Lorsque les troupes russes ont franchi la frontière ukrainienne en février 2022, le monde a mesuré l’ampleur d’un conflit redouté, mais minutieusement anticipé par les services américains. Dans un ouvrage récemment publié, le journaliste Tim Weiner révèle comment la CIA a mobilisé ses ressources pour préparer Volodymyr Zelensky à l’inévitable.
À Washington, un dispositif inédit s’est mis en place sous la houlette de William Burns, directeur de la CIA. Toutes les branches du renseignement ont été sollicitées. Le FBI a traqué les signaux provenant des réseaux russes, tandis que la NSA, dirigée par le général Paul Nakasone, utilisait ses outils d’écoute pour percer jusque dans l’entourage de Vladimir Poutine. Le Pentagone a mobilisé ses satellites pour observer les concentrations de troupes aux abords de l’Ukraine, offrant une vision stratégique comparable à une partie d’échecs géante. La coordination globale a été assurée par Avril Haines, directrice du renseignement national, supervisant dix-sept agences chargées de transformer une masse de données disparates en informations claires et exploitables.
Ces efforts ne se limitaient pas aux briefings de la Maison-Blanche.
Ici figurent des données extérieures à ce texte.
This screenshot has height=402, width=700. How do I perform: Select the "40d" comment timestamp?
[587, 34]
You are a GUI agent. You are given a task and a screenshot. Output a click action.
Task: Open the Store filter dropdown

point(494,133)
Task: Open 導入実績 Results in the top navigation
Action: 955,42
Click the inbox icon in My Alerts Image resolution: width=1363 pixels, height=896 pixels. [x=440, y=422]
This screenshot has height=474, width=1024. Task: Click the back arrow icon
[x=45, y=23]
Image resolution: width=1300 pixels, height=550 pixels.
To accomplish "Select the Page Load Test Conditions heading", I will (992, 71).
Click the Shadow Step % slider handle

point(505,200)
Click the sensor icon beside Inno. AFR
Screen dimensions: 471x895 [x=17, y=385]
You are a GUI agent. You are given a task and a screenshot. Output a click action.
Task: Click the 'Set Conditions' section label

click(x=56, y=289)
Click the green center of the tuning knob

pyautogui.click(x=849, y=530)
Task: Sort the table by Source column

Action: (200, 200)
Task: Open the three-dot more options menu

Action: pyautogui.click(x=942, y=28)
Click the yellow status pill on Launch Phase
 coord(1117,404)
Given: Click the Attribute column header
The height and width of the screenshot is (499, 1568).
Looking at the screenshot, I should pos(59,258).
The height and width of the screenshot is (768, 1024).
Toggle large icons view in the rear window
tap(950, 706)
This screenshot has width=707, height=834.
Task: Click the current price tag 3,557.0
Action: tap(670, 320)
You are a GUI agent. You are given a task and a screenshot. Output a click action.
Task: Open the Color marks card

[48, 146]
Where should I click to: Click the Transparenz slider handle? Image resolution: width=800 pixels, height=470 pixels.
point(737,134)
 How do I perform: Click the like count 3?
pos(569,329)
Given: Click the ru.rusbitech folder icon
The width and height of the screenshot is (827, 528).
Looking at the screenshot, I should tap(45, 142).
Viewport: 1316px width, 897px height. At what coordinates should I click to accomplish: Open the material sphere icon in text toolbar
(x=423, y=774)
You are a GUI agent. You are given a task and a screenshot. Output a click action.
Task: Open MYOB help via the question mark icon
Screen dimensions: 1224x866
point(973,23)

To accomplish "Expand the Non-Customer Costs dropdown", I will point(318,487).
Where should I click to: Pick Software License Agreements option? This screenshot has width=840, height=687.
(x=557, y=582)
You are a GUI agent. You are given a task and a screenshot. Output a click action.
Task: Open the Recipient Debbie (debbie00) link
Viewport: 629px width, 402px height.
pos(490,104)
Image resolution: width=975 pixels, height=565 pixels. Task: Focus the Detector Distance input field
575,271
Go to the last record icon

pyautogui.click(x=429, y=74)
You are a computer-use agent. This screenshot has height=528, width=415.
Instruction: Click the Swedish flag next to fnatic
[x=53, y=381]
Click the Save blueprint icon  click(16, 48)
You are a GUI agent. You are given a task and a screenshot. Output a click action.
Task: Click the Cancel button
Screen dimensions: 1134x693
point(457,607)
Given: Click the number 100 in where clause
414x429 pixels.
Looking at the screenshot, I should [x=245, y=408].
Ils visaient à donner à Zelensky les moyens d’organiser la résistance. Kiev a reçu des informations cruciales sur le calendrier prévu par Moscou, les axes probables d’invasion et même les campagnes de propagande que le Kremlin comptait lancer pour légitimer son offensive.
Face à ces renseignements, le président ukrainien devait arbitrer entre alerter publiquement la population au risque de provoquer une panique, ou se préparer en silence. Il a opté pour la seconde voie, renforçant la défense de la capitale et coordonnant discrètement la riposte. Ce partage d’informations a aussi eu une portée diplomatique. En rendant publiques certaines données, Washington a coupé l’herbe sous le pied des narratifs russes et permis à Kiev d’apparaître sur la scène internationale comme un État averti, soutenu et déterminé.
Cet épisode démontre que la guerre en Ukraine ne s’est pas uniquement jouée sur le terrain militaire, mais aussi dans les coulisses du renseignement. Les informations fournies par les États-Unis ont agi comme un bouclier invisible, moins visible qu’un char mais tout aussi décisif. Trois ans après le déclenchement de la guerre, ces révélations rappellent que dans les conflits modernes, anticiper et déjouer l’ennemi peut peser autant que la puissance de feu.